What is true in politics is also true in other facets of life.  Ted Turner is a notable exception but I think we can rest secure knowing that he represents, in that family, the pinnacle of achievement.  Like the Rockefellers, Fords, and others, the offspring of Bill Gates and Ted Turner will in all likelihood not be the captains of capitalist achievement that was their father. 

 And so it is on a much smaller scale.  I spent over a decade in Athens, Georgia working with several property management companies.  Two such companies were the results of inherited wealth, and both very dysfunctional.
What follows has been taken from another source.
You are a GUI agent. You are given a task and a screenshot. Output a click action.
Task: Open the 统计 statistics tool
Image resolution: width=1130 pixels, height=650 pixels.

In a college town, a town in which the demand for rental housing is exceedingly high and every opportunity for success presents itself, both of these operations were working their dead level best to parrot William Clay Ford and become the Detroit Lions of the rental industry.

 Both companies were characterized by bed-rock conservatism.  One of the proprietors of the first obtained the company through inherited wealth, following a business model in which maintenance was shoddy and infrequent, and the work of contractors substandard.  The other Company was directly inherited.  While the maintenance standards were much higher, the ethic was nonetheless as basely conservative.
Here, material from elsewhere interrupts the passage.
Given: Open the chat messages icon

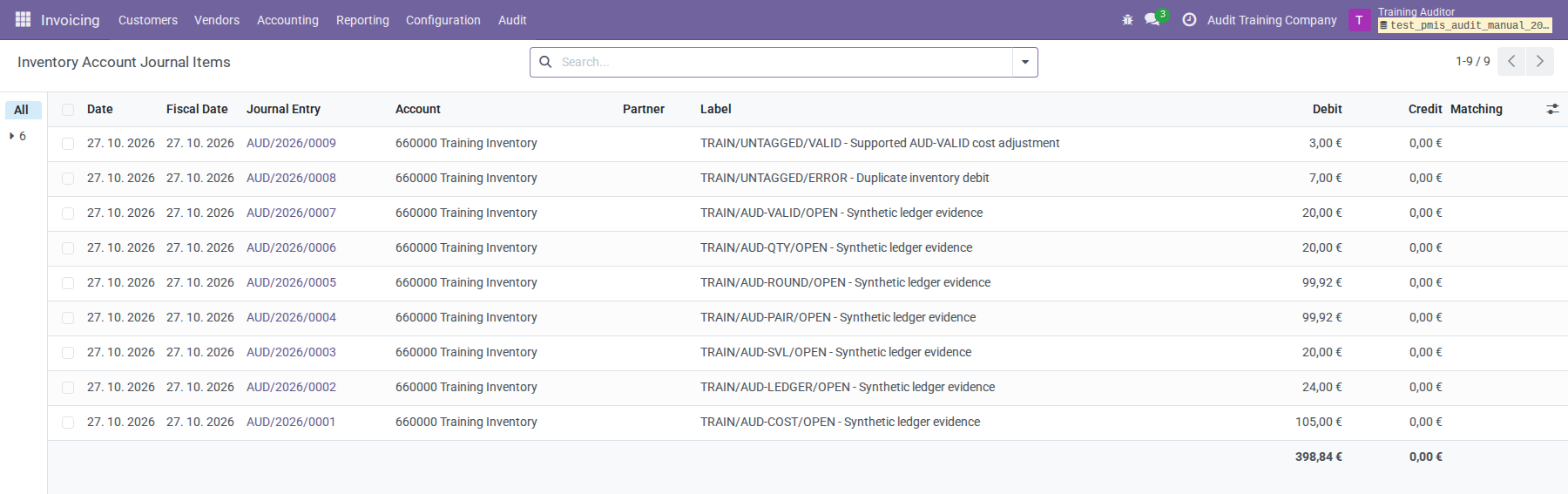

 Both companies were, in spite of the prevailing contempt for the ‘welfare state’ sucking off the public teat.  In the first, the most significant single client was the University of Georgia which leased a huge office space for its testing center.  In both cases the companies were hugely dependent on student subsidies, federal grants and loans in which students, unless they are at school on daddy’s credit card, pay their rents.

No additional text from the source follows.